The rollback is government wide. The Labor Department has announced plans to disband the division that polices discrimination among federal contractors as a “cost cutting measure.” The Environmental Protection Agency plans to eliminate the environmental justice program that focuses on the environmental threats to minority communities. The Education Department is decimating staffing of its Office of Civil Rights. The Department of Housing and Urban Development has revoked guidance on a rule that allows transgender people to stay in sex-segregated shelters matching their gender identity.

Attorney General Jeff Sessions, formerly a senator representing Alabama, has led the rollback. The DOJ has reversed its opposition to a Texas discriminatory voter ID law. Sessions has announced that he would review consent decrees that the Obama Justice Department made to reform police departments. Sessions has ordered U.S. prosecutors to seek the maximum sentences, while moving to revive private prisons. The administration is gearing up for a national assault on voting rights, pushing measures that will make voting more difficult.

Women, people of color, the poor and the LGBTQ are the targets and the direct victims of this assault. But the entire country will suffer, as basic rights are denied, prisons are expanded, and hopes and dreams are stuffed out.

In Chicago this week, leaders from across the country will gather for the annual Rainbow Push National Summit. We will use this time to map out our response to this assault on all that we have fought for. Now is the time for citizens of conscience to join together to defend and expand basic civil rights.

We will work to defend voting rights, building the movement to add the federal right to vote to the U.S. Constitution. As some move to constrict voting, we will move to expand it. Illinois is about to become the ninth state to pass automatic voter registration, with the potential addition of an estimated 1 million voters to the voting rolls. We will push to pass automatic voter registration in states across the union. If successful, we will add a stunning 51 million new voters to the rolls.

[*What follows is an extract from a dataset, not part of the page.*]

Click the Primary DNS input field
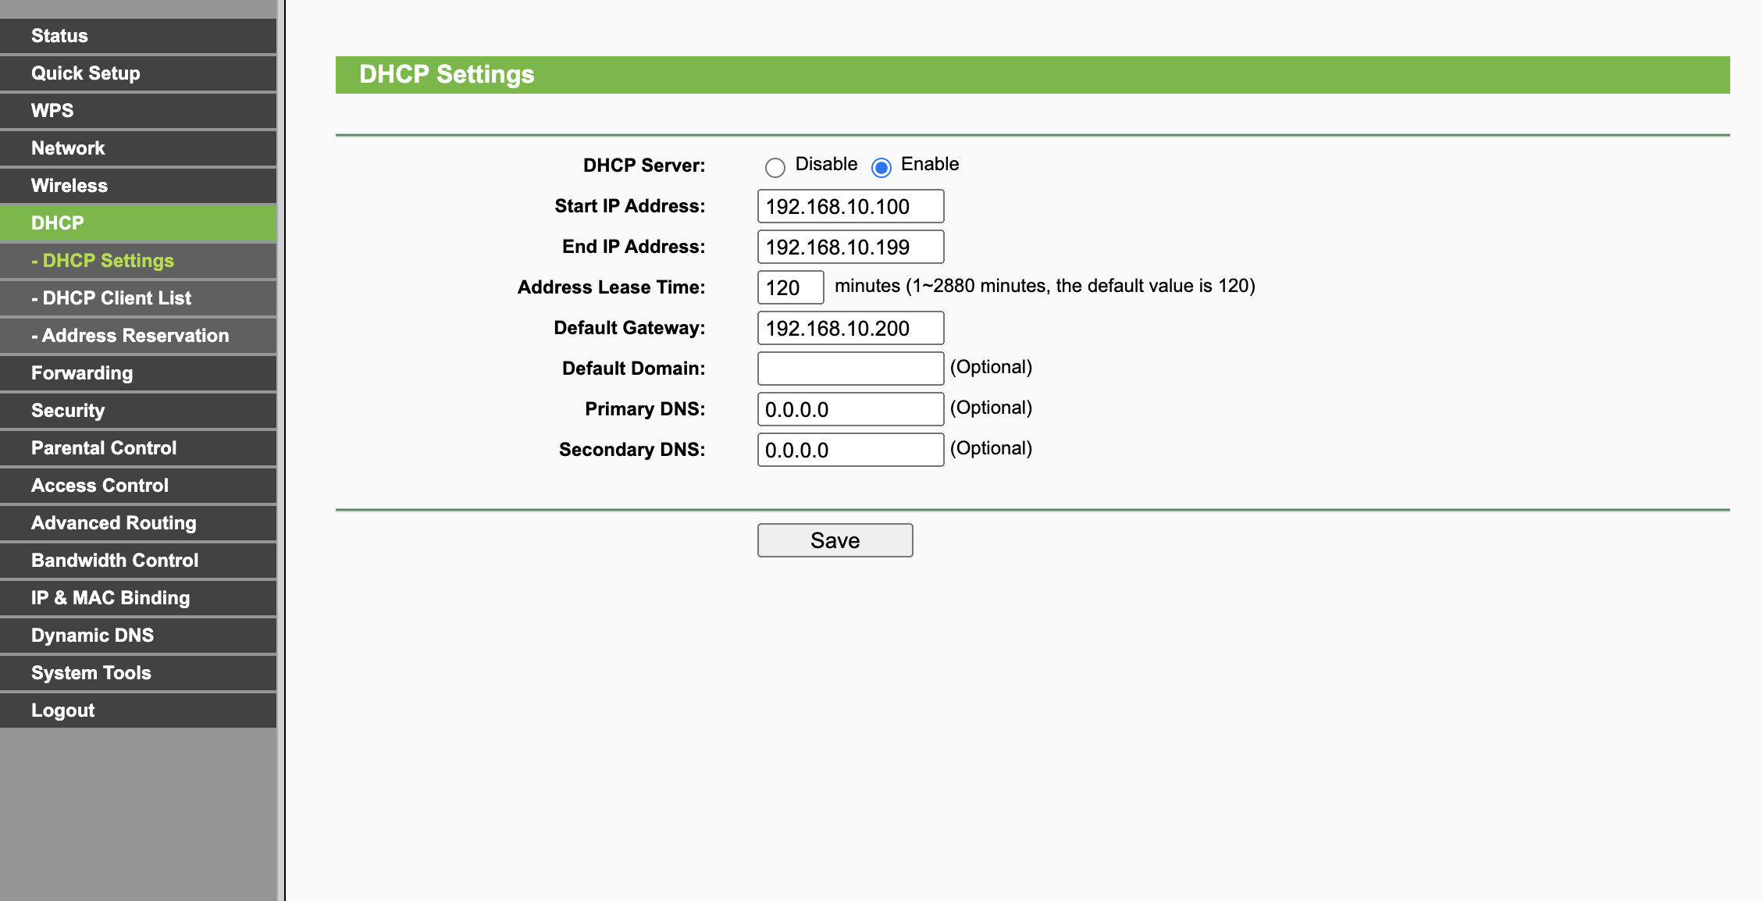 tap(850, 409)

We will demand that President Trump fulfill his promise to invest $1 trillion in rebuilding America, helping to generate real jobs doing vital things that need to be done. We will defend sanctuary cities providing some support for undocumented workers with children. As the Department of Justice retreats from the enforcement of civil rights, we will expand the pressure on corporations and governments to adhere to equal employment opportunity from the boardroom to the basement, from their contracts to philanthropy.

Dr. Martin Luther King taught us that “human progress is neither automatic nor inevitable . . . Every step toward the goal of justice requires sacrifice, suffering and struggle — the tireless exertions and passionate concern of dedicated individuals.”

Now, in this headwind of injustice, it is time for the tribunes of justice to move forward. Now is the time for citizens of conscience to come to the aid of their country.